--- START ---

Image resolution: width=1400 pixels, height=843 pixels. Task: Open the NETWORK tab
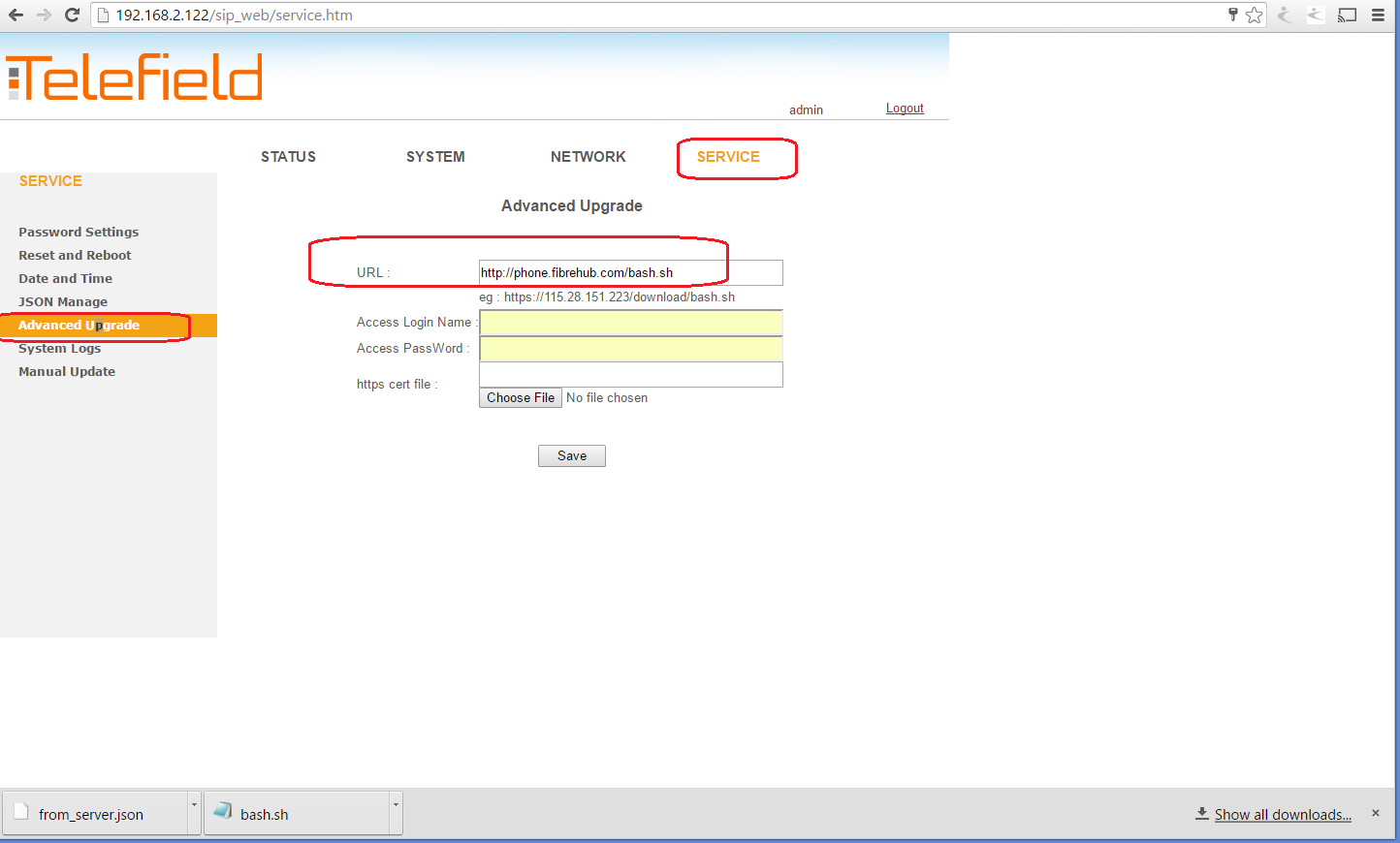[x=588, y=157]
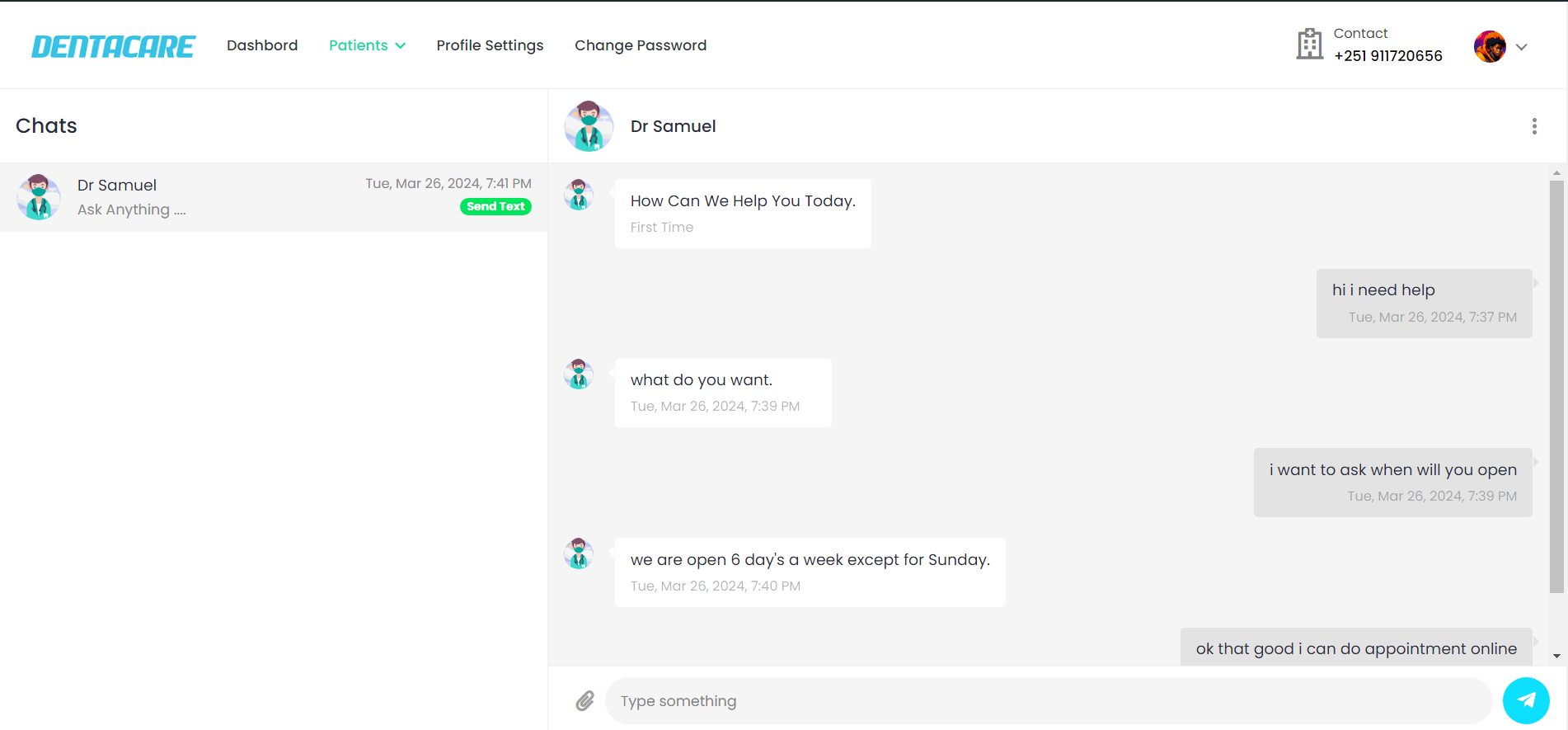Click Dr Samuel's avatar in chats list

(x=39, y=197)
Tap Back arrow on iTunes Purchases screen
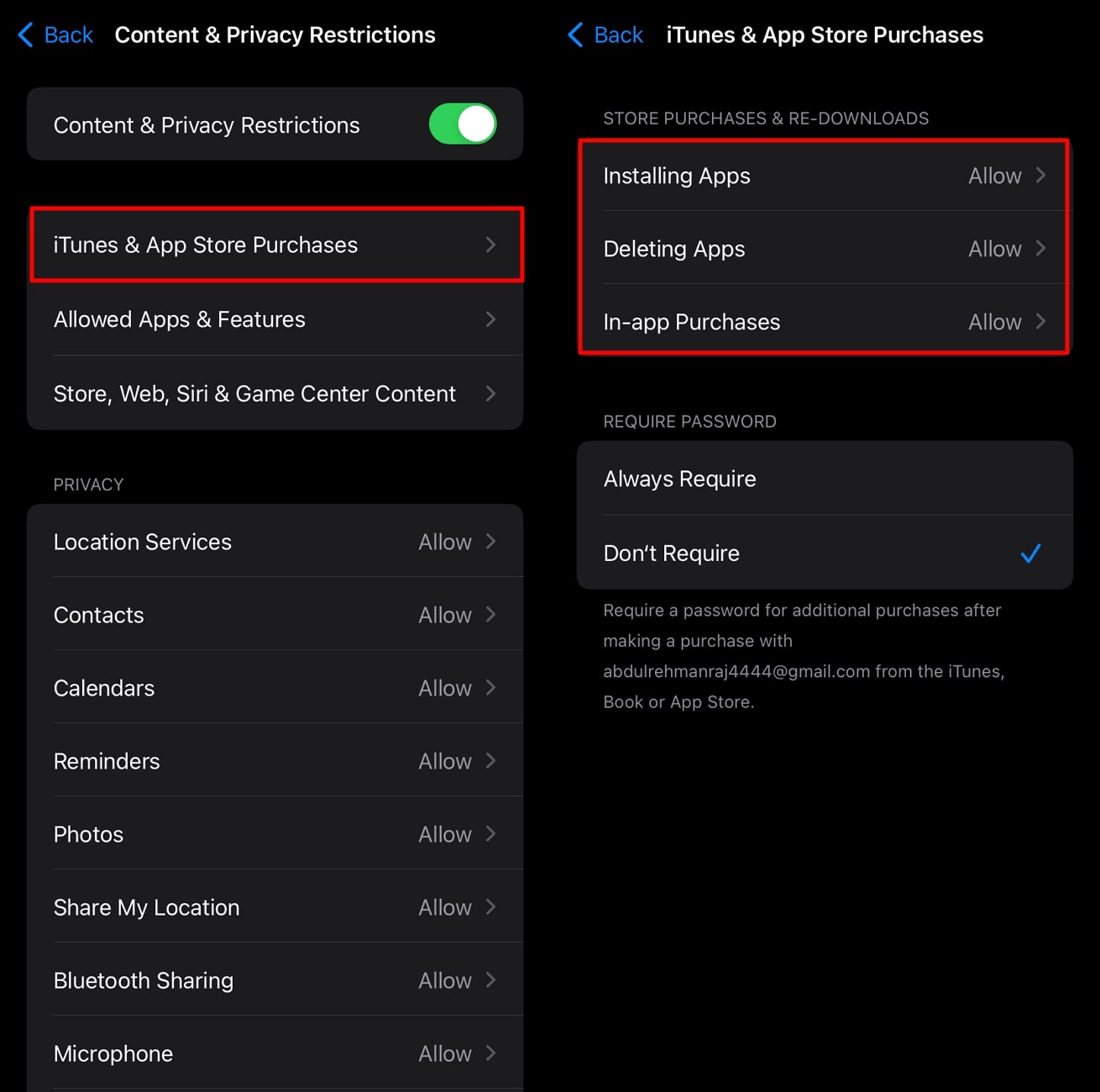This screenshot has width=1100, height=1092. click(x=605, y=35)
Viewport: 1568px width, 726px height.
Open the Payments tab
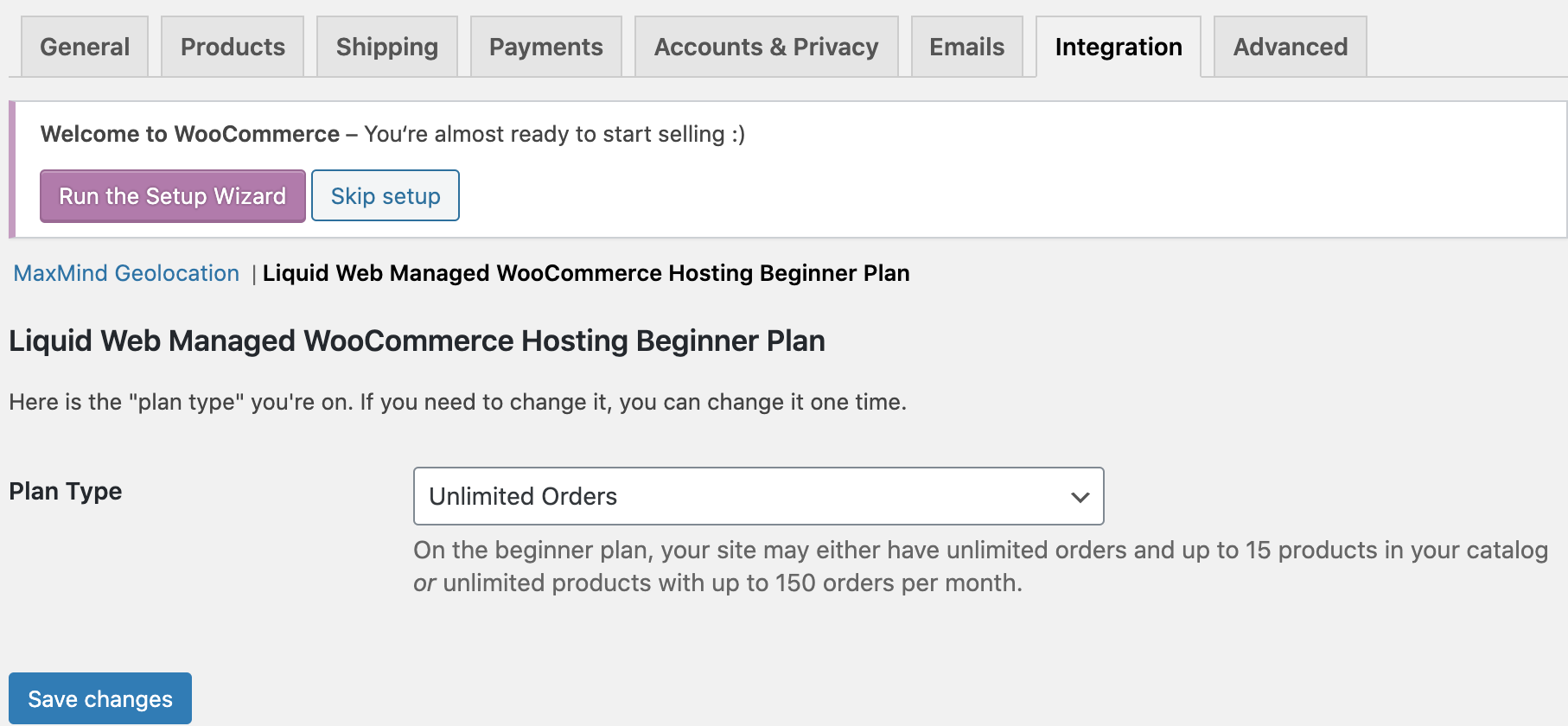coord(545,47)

--- END ---

-- YOUR OBJECTIVE --
Print every line of the listing exactly, please, and leave the images out.

-- RESPONSE TO THE EXERCISE --
Image resolution: width=1400 pixels, height=843 pixels. Task: Open the NETWORK tab
[x=588, y=157]
Click Dr Samuel's avatar in chats list

(x=39, y=197)
Tap Back arrow on iTunes Purchases screen
This screenshot has width=1100, height=1092. click(x=605, y=35)
Viewport: 1568px width, 726px height.
Open the Payments tab
coord(545,47)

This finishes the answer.